9. I pause to note, very much parenthetically, that even if it were the case that the First Appellant felt unable to attend the hearing there is absolutely no explanation as to why the Second Appellant did not attend - either to pursue further an application for an adjournment, or, in the event of the adjournment being refused a second time, to pursue whatever representations he might have felt able to make.
10. Be that as it may, on balance I am persuaded that the Judge has proceeded on a factual misconception as to the circumstance of an adjournment application having been made, and also without regard to the supporting evidence submitted with that application. That is not to say that the Judge would inevitably have been bound to reconsider the adjournment application, or if he had done so would have been bound to grant an adjournment. In this latter regard it may well be that the fact that the medical evidence does not expressly support the notion that the First Appellant was unfit to attend court is such that the basis of the application was not made out. However, on balance I am just persuaded that the most appropriate course of action here is to determine that the First-tier Tribunal Judge did indeed err in law in proceeding on a misconception of fact, and that such an error was material in that it related to the First Appellant's opportunity of putting her case to the First-tier Tribunal.
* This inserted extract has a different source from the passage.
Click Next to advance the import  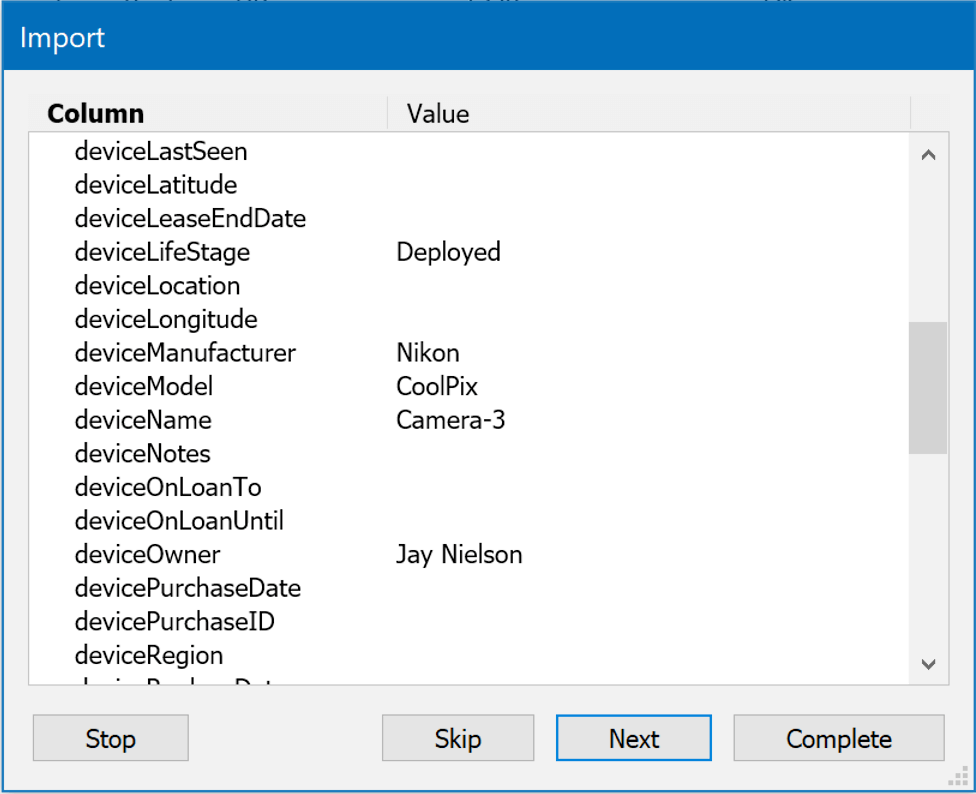point(633,739)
The decision of the First-tier Tribunal is set aside accordingly, and the decisions in the appeals now require to be re-made.
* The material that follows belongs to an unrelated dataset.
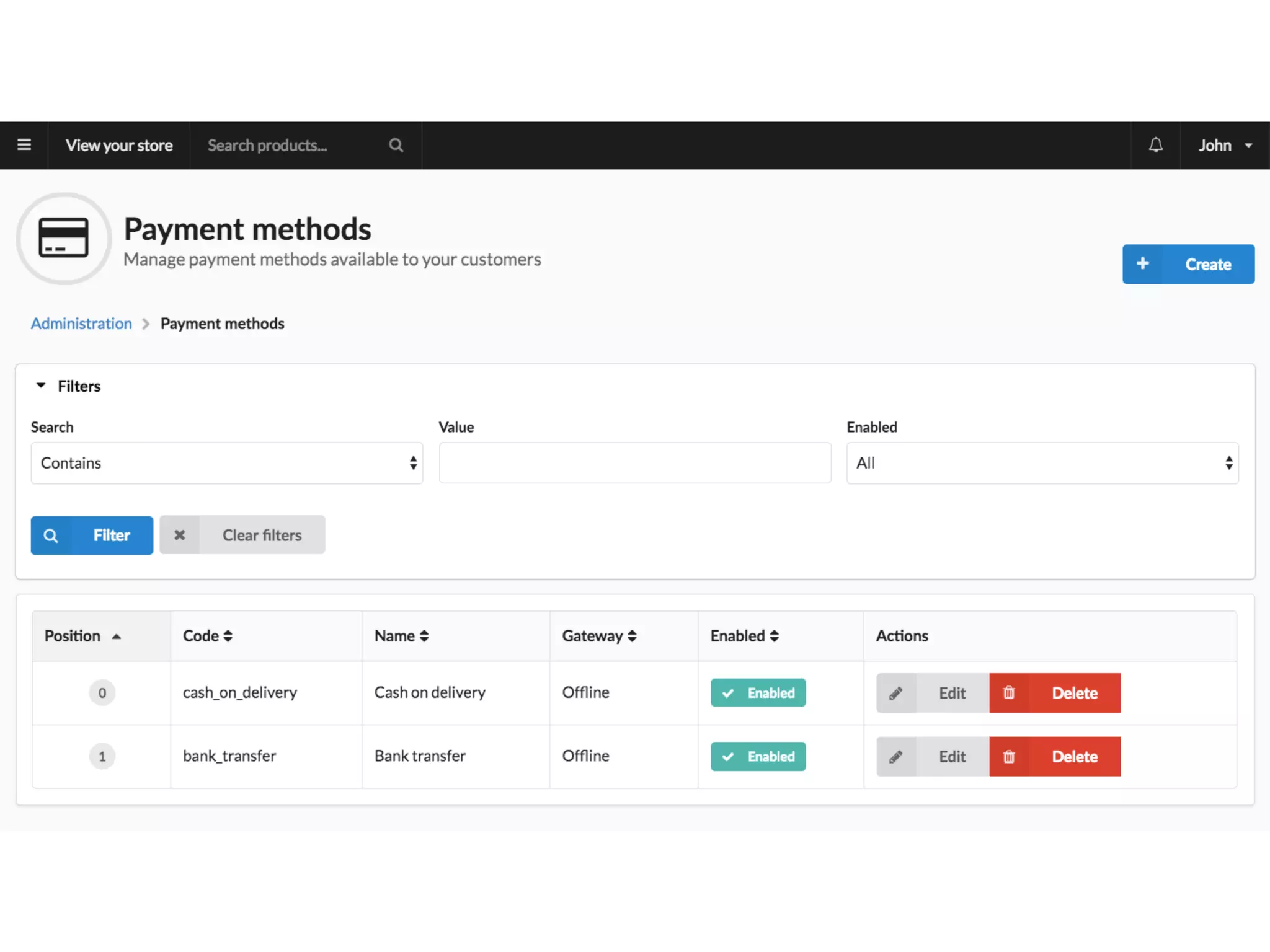1270x952 pixels.
Task: Sort table by Enabled column
Action: coord(744,636)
11. Directions have been issued by this Tribunal in the standard form alerting the Appellants to the need to prepare for this hearing on the basis that if the Upper Tribunal decides to set aside the decision of the First-tier Tribunal any further evidence, including supplementary oral evidence that the Upper Tribunal may need to consider if it decides to re-make the decision, should be available before the Tribunal today. I have already indicated that no supporting documents were filed before the First-tier Tribunal. It is the case that as of today no supporting documents have been filed before the Upper Tribunal either. Nor have the Appellants attended today: in this context I am satisfied that due notice of the hearing has been given and that the Appellants have had the opportunity both of attending and of sending to the Tribunal any statements or documents upon which they might wish to rely. I am satisfied that it appropriate to proceed with their linked appeals in their absence.
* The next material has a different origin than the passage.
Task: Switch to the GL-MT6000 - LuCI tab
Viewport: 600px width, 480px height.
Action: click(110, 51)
12. The Appellants have failed to advance their case by reference to any evidence whatsoever. In those circumstances, although I have set aside the decision of Judge Anstis, the Appellants now having had a clear and unambiguous opportunity to present their case to the Tribunal - that is they have had a fair hearing - I have little hesitation in concluding in the same terms outlined by First-tier Tribunal Judge Anstis at his paragraphs 7 and 8 (which I have quoted above). The appeals under the Immigration Rules fail for the reasons given by Judge Anstis, and the appeals under Article 8 fail for the reasons given by Judge Anstis: such reasons are now to be read as having been incorporated into my own independent reasons.
Notice of Decision
13. The decisions of the First-tier Tribunal contained a material error of law and is set aside.
14. I remake the decisions in the appeals.
15. Appeal IA/08334/2015 is dismissed on all grounds.
16. Appeal IA/08337/2015 is dismissed on all grounds.
17. No anonymity directions are sought or made.
The above represents a corrected transcript of an ex tempore decision given at the conclusion of the hearing.


Signed: Date: 4 February 2016

Deputy Upper Tribunal Judge I A Lewis






TO THE RESPONDENT
FEE AWARD
I have dismissed the appeals and therefore there can be no fee award.